Whilst many neighbours are forging new friendships and helping one another out, other neighbours are proving somewhat more difficult to live with during the lockdown period. In most cases, solutions can be found amicably and through compromise. There is much to be said for de-escalating neighbourly disputes wherever possible. However, we can help if and when it becomes necessary to take matters further.
Nuisance
The scope of complaints falling within this bracket is wide. It ranges from loud music, noise emanating from wooden floorboards in flats, overhanging trees, water ingress, noisy pets, the spread of Japanese knotweed into your property, or even a failure to observe social-distancing regulations and guidelines. Often, a friendly conversation or even a firm solicitors' letter can resolve such issues.

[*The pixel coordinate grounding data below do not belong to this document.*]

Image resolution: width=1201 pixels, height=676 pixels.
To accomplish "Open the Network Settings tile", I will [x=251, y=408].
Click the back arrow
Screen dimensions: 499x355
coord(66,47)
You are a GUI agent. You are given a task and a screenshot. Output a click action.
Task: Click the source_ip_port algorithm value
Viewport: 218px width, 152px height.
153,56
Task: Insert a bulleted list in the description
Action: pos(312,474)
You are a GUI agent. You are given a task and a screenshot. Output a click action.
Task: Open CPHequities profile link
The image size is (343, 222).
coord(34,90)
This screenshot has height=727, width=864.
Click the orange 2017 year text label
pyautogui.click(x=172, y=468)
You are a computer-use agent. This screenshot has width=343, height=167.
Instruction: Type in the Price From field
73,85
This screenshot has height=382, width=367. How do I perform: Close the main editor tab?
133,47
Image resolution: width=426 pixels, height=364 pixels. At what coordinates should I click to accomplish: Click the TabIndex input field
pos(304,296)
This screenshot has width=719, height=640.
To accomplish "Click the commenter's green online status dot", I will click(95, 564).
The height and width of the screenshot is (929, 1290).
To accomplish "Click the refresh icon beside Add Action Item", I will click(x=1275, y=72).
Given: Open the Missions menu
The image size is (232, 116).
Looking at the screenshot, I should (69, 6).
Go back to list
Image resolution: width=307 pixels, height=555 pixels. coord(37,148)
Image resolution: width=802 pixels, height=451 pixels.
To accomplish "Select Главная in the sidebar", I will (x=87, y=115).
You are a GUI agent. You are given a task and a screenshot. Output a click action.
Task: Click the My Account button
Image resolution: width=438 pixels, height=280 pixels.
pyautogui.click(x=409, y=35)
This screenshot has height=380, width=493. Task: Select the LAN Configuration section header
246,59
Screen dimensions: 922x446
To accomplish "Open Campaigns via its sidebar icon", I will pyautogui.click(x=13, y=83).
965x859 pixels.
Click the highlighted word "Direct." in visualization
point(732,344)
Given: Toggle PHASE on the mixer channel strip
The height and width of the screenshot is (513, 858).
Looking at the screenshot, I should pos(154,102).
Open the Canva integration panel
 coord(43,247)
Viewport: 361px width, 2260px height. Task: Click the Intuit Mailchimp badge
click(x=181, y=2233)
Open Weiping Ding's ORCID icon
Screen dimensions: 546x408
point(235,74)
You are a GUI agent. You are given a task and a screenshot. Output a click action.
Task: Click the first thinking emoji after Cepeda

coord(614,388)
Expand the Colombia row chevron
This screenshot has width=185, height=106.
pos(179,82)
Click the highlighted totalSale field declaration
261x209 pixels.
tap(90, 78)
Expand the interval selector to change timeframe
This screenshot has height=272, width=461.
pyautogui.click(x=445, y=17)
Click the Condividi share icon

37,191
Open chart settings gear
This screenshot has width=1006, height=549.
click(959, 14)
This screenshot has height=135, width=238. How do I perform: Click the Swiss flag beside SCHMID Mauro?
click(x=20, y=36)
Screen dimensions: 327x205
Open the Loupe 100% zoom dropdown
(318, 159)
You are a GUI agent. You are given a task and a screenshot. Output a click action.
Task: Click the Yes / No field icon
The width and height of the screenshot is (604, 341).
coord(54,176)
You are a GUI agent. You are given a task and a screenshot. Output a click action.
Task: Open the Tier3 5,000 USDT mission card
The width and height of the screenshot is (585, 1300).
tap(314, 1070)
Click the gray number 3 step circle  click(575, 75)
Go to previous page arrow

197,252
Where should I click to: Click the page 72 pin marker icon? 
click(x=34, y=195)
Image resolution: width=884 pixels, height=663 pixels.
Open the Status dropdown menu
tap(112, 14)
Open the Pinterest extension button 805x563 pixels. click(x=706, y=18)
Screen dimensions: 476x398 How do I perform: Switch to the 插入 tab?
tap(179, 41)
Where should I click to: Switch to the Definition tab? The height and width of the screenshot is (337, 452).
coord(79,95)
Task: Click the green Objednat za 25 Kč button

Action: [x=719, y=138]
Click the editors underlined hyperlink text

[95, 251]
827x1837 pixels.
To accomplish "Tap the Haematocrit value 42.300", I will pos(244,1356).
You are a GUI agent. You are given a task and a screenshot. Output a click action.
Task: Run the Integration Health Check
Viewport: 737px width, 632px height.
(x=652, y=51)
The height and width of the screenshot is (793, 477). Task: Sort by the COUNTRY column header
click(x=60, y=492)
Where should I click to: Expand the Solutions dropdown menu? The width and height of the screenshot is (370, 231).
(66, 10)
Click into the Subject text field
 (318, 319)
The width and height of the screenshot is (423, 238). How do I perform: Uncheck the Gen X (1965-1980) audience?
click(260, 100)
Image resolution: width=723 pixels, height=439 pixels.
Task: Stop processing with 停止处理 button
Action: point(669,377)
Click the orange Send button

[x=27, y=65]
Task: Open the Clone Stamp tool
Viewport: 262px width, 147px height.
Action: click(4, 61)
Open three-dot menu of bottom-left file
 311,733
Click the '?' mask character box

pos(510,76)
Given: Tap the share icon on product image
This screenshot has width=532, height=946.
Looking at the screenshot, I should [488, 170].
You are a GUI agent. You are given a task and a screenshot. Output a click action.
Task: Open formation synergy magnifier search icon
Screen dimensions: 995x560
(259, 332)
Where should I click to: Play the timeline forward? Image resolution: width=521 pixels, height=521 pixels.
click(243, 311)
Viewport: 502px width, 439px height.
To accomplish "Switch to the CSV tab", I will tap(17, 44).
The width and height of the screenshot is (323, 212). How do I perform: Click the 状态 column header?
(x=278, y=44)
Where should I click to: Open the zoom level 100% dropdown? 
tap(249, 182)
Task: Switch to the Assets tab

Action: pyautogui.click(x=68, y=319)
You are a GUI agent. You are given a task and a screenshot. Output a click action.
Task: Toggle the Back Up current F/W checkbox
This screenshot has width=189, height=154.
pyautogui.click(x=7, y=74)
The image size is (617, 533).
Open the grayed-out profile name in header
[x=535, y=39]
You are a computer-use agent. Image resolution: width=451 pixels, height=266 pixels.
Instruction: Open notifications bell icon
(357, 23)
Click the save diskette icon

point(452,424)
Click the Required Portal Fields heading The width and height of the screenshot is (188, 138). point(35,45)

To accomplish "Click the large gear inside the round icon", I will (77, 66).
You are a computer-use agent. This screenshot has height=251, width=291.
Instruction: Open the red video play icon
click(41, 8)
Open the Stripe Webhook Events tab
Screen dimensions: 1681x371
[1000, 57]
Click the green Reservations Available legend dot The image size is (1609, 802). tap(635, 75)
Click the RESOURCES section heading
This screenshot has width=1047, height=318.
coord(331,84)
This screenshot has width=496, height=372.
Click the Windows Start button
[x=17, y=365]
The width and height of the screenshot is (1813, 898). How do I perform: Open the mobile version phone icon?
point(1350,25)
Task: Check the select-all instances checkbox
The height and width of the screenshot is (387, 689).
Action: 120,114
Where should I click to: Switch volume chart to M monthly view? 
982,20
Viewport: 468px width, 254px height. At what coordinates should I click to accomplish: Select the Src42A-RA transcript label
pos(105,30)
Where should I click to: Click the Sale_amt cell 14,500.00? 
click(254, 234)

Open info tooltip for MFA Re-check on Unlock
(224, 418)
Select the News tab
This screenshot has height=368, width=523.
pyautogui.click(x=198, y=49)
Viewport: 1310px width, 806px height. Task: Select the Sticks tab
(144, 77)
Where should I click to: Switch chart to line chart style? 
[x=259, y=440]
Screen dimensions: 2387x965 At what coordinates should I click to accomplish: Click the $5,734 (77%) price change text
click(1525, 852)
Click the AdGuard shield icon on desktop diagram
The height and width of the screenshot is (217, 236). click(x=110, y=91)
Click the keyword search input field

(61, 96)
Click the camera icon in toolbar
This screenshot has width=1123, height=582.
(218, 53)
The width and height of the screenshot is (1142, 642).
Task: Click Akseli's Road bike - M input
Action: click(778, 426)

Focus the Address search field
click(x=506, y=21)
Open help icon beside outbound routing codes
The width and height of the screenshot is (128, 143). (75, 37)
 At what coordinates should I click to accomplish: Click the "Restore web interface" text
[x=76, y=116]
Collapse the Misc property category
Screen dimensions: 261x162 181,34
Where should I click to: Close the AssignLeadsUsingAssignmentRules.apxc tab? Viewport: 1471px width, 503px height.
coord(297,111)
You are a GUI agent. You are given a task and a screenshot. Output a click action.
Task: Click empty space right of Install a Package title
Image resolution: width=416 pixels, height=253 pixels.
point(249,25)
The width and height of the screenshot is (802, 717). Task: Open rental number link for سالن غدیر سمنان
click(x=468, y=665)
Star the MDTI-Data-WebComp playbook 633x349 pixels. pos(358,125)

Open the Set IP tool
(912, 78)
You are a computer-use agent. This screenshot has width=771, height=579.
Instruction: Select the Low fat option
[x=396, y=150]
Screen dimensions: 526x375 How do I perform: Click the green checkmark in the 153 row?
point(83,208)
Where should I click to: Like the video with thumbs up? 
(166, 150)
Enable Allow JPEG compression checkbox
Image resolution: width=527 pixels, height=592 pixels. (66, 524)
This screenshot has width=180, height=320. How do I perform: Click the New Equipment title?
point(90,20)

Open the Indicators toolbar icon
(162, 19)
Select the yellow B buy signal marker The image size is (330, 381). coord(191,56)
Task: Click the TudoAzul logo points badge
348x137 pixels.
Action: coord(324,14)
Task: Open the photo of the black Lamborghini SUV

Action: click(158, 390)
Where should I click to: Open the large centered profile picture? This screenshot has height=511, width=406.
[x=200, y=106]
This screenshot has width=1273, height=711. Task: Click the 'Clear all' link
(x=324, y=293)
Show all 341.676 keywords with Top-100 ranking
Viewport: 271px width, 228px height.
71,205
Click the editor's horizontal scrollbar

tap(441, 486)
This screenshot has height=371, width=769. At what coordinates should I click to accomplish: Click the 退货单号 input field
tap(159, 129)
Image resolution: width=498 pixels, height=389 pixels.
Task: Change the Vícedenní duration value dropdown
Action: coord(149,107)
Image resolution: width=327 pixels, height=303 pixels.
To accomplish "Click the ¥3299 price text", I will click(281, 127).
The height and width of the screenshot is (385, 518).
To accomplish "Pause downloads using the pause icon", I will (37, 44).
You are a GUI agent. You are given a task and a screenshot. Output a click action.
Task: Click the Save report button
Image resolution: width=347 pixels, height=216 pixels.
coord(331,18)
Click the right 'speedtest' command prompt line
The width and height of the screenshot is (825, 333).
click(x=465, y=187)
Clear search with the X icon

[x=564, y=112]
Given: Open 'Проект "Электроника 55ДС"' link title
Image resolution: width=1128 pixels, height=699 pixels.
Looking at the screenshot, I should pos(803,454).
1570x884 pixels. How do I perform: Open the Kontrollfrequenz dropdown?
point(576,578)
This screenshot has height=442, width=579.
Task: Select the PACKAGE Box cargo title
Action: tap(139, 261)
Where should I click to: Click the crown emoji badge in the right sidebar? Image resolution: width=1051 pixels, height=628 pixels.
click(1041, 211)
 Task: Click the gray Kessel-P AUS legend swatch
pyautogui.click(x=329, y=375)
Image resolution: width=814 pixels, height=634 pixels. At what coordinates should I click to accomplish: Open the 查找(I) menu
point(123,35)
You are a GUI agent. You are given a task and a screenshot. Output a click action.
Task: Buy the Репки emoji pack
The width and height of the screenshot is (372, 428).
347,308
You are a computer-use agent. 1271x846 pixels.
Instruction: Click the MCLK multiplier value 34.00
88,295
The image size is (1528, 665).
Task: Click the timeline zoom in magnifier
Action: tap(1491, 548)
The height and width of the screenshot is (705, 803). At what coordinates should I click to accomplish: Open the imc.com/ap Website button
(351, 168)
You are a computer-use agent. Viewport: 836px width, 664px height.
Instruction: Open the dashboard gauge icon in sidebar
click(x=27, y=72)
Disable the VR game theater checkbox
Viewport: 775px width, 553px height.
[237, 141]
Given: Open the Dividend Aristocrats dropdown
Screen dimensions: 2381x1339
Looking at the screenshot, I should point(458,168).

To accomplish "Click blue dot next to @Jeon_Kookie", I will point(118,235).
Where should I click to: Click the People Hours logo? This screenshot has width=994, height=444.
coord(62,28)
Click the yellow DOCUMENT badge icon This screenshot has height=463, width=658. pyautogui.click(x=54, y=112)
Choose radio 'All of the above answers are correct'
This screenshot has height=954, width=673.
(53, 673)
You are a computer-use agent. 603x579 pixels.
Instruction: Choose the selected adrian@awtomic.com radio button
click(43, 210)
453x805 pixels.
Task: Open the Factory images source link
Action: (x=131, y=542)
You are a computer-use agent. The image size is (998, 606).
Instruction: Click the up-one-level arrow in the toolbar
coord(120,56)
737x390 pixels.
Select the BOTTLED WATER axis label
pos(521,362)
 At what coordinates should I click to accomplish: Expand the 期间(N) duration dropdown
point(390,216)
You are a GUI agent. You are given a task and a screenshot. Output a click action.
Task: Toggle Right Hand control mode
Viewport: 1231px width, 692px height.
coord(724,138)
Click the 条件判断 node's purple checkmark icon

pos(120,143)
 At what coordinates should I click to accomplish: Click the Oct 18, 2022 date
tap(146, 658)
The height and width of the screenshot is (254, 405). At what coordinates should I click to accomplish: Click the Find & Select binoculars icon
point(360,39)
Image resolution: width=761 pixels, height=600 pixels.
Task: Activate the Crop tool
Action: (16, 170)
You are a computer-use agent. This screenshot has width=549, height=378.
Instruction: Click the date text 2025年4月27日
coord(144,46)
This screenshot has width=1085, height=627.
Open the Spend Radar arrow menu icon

If the matter becomes more contentious however, the 'test' for nuisance is generally that the damage or interference with the enjoyment of your property is substantial or unreasonable. Therefore, any dispute or even trial will depend on factual evidence, and in some cases, the findings of an expert. You must also be the freehold or leasehold owner of the property affected by the nuisance.
If you are a leaseholder in a block of flats, it is likely that you can require your landlord to enforce the covenants of your neighbour's lease against them, although your landlord is generally entitled to have its costs covered by you if they cannot be recovered from your neighbour. Your landlord will have a wide range of remedies available to it against your neighbour, which includes the right to forfeit or threaten to forfeit (i.e. 'terminate') your neighbour's lease and obtain possession of their property. The ability to obtain possession of residential property has temporarily been suspended until 30 June 2020, but the wheels can still be set in motion now.
Otherwise, freeholders or leaseholders affected by nuisance may have a claim for damages to compensate for losses suffered, or may apply for an injunction to require their neighbour to abate a continuing nuisance.
Boundaries
During the lockdown, you or your neighbour may find that there is much more time to explore the boundaries of your or their property. In some cases this can lead to dissatisfaction with the physical boundaries between properties.
In order to investigate the true or legal boundary between two properties, it is generally necessary for your solicitor and surveyor to act as a team. From a legal perspective, we can review the relevant documentation such as the original conveyancing file and title documentation. Your surveyor can survey the physical boundary between properties.
In most cases, Land Registry title plans only show the 'general', not the exact position of the boundary. Land is usually registered by the Land Registry without enquiries being made about the exact position of the boundary Land Registry plans are based on Ordnance Survey mapping which has some limitations in terms of scale and accuracy. In general terms, the width of a line on a 1;1250 OS map represents approximately 30 centimetres on the ground, which means that Land Registry plans showing 'general' boundaries cannot show every physical feature and contain a degree of 'tolerance'. In contentious cases, where neighbours are unwilling to live with a general boundary, an application can be made to the Tribunal for the precise line of boundary between the properties to be determined to a much higher degree of accuracy.